Stored entries
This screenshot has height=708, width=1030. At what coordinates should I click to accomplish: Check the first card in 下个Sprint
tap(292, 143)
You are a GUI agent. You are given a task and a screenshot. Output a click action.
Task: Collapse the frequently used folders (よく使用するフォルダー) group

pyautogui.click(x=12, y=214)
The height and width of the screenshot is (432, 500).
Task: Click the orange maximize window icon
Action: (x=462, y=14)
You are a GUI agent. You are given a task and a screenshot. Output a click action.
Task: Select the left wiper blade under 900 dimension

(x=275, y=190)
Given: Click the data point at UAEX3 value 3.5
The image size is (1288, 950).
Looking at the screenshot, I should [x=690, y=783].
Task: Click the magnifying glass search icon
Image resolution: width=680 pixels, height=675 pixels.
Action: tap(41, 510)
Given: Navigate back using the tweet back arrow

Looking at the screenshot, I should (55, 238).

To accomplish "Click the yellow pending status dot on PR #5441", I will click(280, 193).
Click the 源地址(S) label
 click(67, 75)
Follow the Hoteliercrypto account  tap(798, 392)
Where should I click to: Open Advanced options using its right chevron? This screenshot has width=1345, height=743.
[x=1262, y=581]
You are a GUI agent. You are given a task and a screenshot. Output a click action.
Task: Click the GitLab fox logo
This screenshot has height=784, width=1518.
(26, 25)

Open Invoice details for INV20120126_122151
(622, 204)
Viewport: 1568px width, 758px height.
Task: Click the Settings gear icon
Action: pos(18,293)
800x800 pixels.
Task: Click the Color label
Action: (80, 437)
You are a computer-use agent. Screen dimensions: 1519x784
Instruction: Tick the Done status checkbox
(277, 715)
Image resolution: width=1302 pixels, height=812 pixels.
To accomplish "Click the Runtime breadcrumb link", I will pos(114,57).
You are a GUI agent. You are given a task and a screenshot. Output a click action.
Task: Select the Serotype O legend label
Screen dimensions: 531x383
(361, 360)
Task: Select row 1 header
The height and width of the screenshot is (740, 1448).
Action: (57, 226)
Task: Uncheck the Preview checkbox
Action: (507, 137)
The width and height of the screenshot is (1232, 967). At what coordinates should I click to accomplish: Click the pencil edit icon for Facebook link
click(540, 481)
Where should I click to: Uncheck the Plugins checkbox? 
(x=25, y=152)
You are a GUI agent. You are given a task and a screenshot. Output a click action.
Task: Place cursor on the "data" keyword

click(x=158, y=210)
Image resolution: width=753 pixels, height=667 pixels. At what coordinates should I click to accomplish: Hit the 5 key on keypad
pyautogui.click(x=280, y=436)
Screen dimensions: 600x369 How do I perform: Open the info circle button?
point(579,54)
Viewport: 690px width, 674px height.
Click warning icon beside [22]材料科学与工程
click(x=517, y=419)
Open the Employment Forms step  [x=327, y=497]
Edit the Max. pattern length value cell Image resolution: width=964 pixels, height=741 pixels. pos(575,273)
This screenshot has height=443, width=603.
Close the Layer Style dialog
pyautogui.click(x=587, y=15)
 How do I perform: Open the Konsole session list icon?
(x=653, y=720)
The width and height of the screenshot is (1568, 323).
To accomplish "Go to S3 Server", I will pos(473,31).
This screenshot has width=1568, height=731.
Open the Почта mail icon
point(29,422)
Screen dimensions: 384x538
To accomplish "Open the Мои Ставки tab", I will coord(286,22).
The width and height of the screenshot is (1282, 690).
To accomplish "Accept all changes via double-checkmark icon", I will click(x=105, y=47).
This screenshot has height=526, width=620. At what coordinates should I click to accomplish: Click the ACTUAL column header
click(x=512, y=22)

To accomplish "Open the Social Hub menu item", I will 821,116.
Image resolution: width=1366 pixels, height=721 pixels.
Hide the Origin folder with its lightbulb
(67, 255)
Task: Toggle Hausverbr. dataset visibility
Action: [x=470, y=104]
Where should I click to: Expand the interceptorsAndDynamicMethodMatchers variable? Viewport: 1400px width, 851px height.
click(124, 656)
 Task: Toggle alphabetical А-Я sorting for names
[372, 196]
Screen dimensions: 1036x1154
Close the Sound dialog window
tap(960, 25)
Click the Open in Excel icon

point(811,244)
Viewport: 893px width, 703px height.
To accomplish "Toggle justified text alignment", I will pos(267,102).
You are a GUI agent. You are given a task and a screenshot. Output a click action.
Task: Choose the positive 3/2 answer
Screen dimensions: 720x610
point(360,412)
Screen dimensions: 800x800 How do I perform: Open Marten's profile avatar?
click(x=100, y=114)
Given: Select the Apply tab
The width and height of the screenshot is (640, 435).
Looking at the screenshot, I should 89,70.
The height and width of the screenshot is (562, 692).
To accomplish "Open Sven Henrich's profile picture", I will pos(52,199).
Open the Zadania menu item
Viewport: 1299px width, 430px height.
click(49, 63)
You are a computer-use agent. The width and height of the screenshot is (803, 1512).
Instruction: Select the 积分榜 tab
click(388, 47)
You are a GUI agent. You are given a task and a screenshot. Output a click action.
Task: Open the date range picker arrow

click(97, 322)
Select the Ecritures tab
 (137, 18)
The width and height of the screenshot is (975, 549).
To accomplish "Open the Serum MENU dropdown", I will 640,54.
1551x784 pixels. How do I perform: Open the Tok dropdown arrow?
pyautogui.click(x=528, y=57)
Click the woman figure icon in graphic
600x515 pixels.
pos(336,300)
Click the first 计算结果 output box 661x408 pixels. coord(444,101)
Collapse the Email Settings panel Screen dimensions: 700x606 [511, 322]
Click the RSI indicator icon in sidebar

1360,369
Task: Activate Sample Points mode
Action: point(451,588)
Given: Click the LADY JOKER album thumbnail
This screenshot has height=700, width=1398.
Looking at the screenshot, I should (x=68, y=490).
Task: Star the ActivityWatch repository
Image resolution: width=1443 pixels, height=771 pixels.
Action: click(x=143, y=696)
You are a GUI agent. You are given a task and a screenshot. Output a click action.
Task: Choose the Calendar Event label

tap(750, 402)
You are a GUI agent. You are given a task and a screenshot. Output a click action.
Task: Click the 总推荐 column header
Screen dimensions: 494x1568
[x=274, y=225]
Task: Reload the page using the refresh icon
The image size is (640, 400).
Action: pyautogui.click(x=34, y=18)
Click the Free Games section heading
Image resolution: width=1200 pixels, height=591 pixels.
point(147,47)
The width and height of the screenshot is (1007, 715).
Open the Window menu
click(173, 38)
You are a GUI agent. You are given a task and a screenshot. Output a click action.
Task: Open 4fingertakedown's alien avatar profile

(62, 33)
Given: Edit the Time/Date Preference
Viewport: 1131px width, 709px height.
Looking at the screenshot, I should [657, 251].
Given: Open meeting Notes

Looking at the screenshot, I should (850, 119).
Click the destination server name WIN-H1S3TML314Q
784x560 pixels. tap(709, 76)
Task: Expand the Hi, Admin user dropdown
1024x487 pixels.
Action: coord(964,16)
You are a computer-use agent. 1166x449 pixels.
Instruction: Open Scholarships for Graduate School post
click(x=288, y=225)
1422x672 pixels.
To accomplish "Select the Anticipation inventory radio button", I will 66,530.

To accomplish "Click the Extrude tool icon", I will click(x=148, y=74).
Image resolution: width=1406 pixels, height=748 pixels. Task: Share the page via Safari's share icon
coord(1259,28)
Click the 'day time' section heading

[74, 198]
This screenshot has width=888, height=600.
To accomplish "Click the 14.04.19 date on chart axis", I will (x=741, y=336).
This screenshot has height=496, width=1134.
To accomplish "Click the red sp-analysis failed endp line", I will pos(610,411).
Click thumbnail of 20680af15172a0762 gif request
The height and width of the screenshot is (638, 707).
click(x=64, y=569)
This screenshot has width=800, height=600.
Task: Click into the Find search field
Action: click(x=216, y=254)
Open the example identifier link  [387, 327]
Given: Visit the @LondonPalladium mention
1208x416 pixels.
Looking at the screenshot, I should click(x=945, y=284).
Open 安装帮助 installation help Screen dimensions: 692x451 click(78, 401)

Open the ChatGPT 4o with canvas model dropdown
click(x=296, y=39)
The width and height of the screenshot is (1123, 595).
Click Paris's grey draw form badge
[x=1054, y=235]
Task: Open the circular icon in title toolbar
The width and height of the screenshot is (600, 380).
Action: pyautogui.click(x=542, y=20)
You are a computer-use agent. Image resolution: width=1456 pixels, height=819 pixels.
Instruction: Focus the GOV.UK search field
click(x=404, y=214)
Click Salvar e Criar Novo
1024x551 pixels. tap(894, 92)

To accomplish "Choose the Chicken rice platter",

▸ **GIVEN PROBLEM**: Change "Screen dimensions" to "Display size" in the lines starting at the one that contains "This screenshot has height=526, width=620." and ending at the one that contains "I will pos(52,199).". Reproduce those lines with nothing else altered.

▸ **CORRECT RESPONSE**:
This screenshot has height=526, width=620. At what coordinates should I click to accomplish: Click the ACTUAL column header
click(x=512, y=22)

To accomplish "Open the Social Hub menu item", I will 821,116.
Image resolution: width=1366 pixels, height=721 pixels.
Hide the Origin folder with its lightbulb
(67, 255)
Task: Toggle Hausverbr. dataset visibility
Action: [x=470, y=104]
Where should I click to: Expand the interceptorsAndDynamicMethodMatchers variable? Viewport: 1400px width, 851px height.
click(124, 656)
 Task: Toggle alphabetical А-Я sorting for names
[372, 196]
Display size: 1036x1154
Close the Sound dialog window
tap(960, 25)
Click the Open in Excel icon

point(811,244)
Viewport: 893px width, 703px height.
To accomplish "Toggle justified text alignment", I will pos(267,102).
You are a GUI agent. You are given a task and a screenshot. Output a click action.
Task: Choose the positive 3/2 answer
Display size: 720x610
point(360,412)
Display size: 800x800 How do I perform: Open Marten's profile avatar?
click(x=100, y=114)
Given: Select the Apply tab
The width and height of the screenshot is (640, 435).
Looking at the screenshot, I should 89,70.
The height and width of the screenshot is (562, 692).
To accomplish "Open Sven Henrich's profile picture", I will pos(52,199).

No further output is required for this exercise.